New Hampshire Gov. Chris Sununu announced a new executive order during his weekly COVID-19 press conference Wednesday allowing the Department of Health and Human Services to assist hospitals in setting up COVID surge sites within the hospital’s campus. It is part of the state’s attempt to address surging numbers of COVID-19 cases as temperatures keep falling.
“We are seeing record levels of cases, and record levels of hospitalizations,” he said. “The winter surge is rearing its ugly head as expected.”
Sununu said the idea for an in-house surge site came from the Labor Day trip New Hampshire officials took to Kentucky to see winter preparations there.
And Sununu also had some good news: New Hampshire is getting 1 million COVID-19 at-home rapid tests through the National Institutes of Health and Amazon, the first state to take part in the new program.
“At-home tests are going to be a valuable tool,” Sununu said.
As more people will be required to take tests, especially school children, families in New Hampshire will be able to order rapid tests through the state and have them delivered to their homes via Amazon, Sununu said. New Hampshire schools are also getting tests they can hand to families in case a student comes down with symptoms and needs to be sent home.
The state’s infection rate has soared in recent weeks, with a 7-day average of 1,014 daily cases and new 3,121 cases on Monday alone. Democrats are laying the blame at Sununu’s feet.
“It is disheartening to hear New Hampshire’s State Epidemiologist acknowledge that the Granite State is currently experiencing the highest levels of COVID since the inception of the pandemic,” House Democratic Leader Rep. Renny Cushing (D-Hampton) said in a statement released after Sununu’s presser. “Plain and simple, Gov. Sununu is failing our vaccination effort in New Hampshire. New Hampshire has the lowest vaccination rate in New England and currently has the second-highest per-capita COVID cases in the United States, behind Michigan.
“We are in crisis,” Cushing added.
At the same time, New Hampshire still ranks number 11 in the nation for percent of its age 12+ population that is fully vaccinated — 64 percent, above the national average of 59 percent. And while cases are rising in New Hampshire, they have also shot up next door in Vermont, the state with the nation’s highest vaccination rate (73 percent fully vaccinated.)

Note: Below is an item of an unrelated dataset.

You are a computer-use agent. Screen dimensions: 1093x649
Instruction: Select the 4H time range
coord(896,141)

November began with a seven-day average of 194 cases in the Green Mountain State. As of Monday, that number was up to 369 — an increase of 90 percent. And while the New England region has by far the highest rate of vaccinations, it’s also the second-highest region for new cases over the past two weeks.
Clearly, stopping the spread of COVID-19 is going to be more complicated than just urging more vaccinations.

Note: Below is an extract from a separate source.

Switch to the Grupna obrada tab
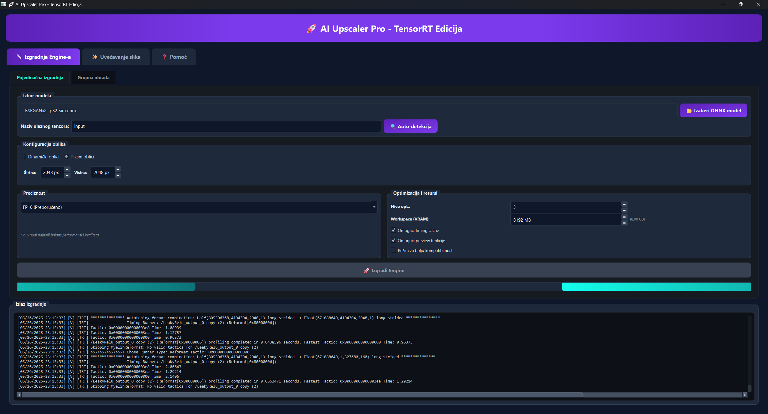The width and height of the screenshot is (768, 414). [93, 78]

Sununu acknowledged it’s likely the state will call up the National Guard to assist hospitals and other facilities suffering shortages in the face of rising demand for health services. “We could do it right now, and at some point, I think that need will likely be there,” Sununu said.
At the same time, Sununu doesn’t see enacting another state of emergency, or another statewide mask mandate, to deal with the pandemic. In the early days, the state did not have the resources or knowledge to fight COVID-19, and the state of emergency was necessary.
“We couldn’t even get masks and gloves, let alone testing materials,” he said. “Now, we know what to do.”